Exercise: Lay out the lines from the line with "Screen dimensions: 990x591" up to and including the line with "point(489,89)" as a Markdown table with the columns Row and Line, one line per row and blank lines skipped. Omit the pictures.

== Input data

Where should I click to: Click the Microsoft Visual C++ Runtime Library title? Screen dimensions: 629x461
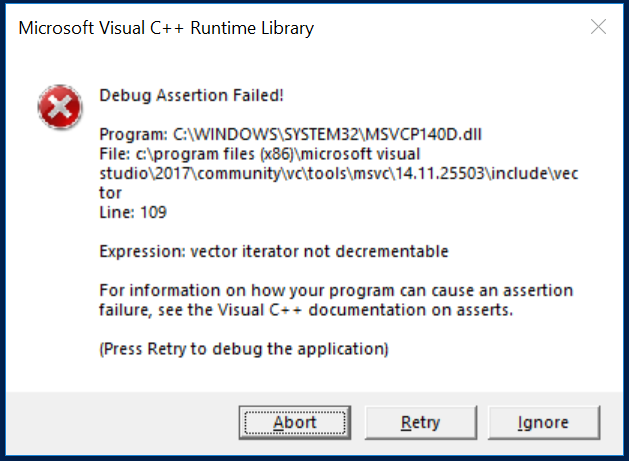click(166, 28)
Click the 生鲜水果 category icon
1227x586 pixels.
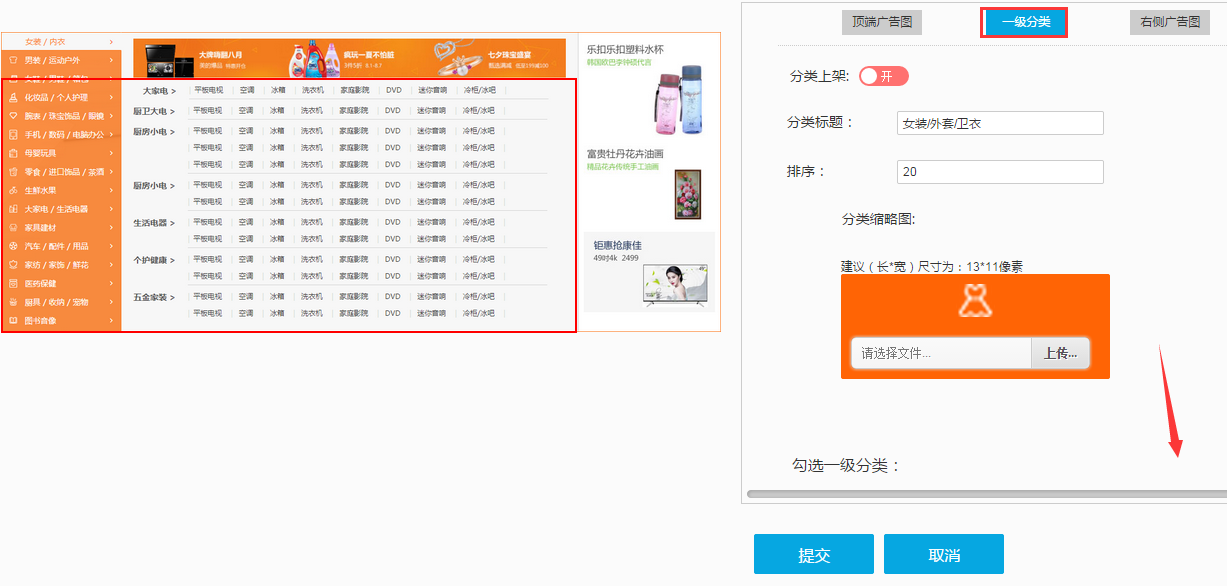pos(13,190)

====
== Input data

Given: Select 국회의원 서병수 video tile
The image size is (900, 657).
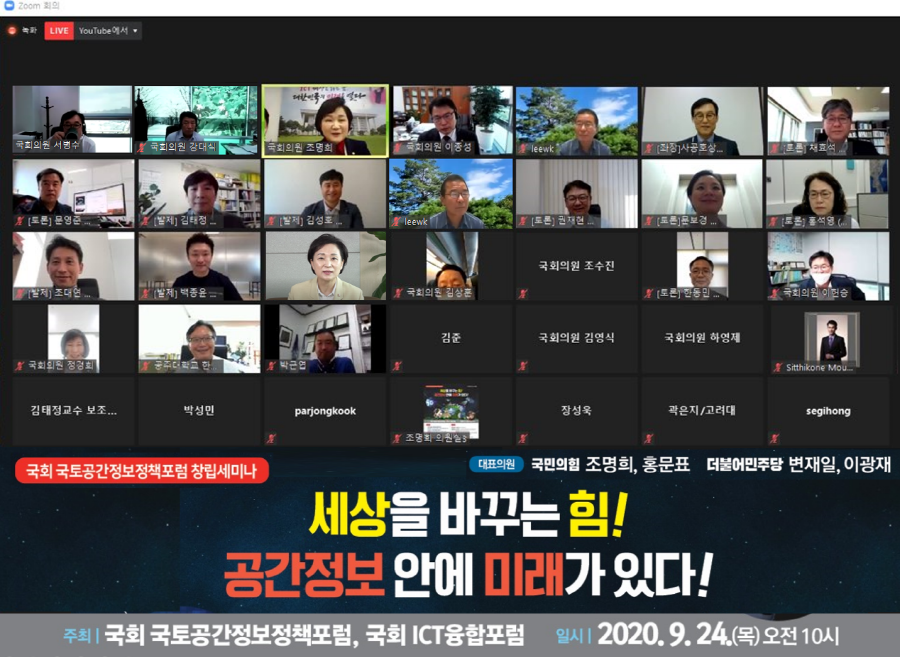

====
== Input data

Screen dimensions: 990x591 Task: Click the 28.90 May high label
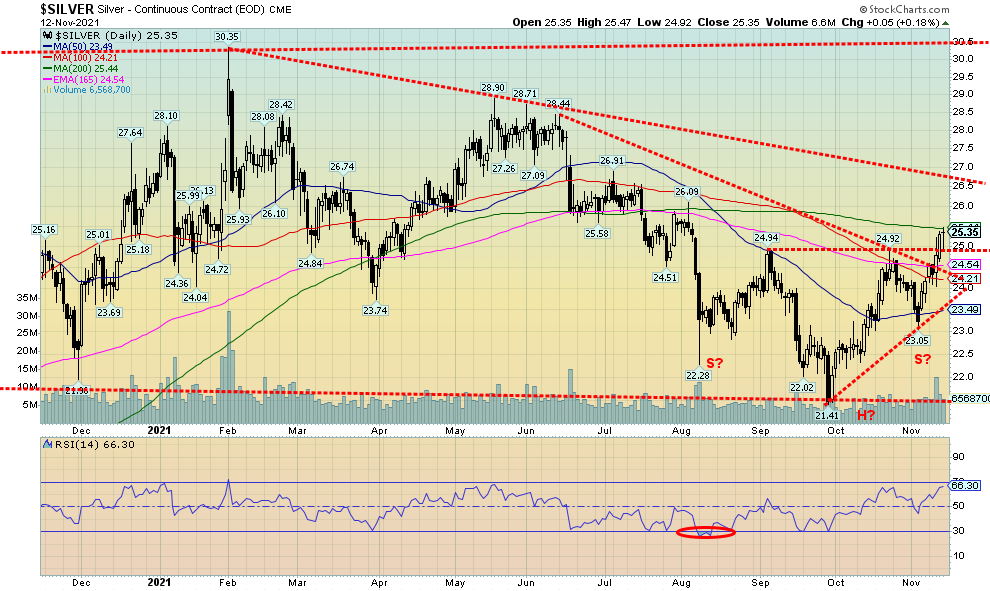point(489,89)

====

Solution:
| Row | Line |
|---|---|
| 1 | Screen dimensions: 990x591 Task: Click the 28.90 May high label |
| 2 | point(489,89) |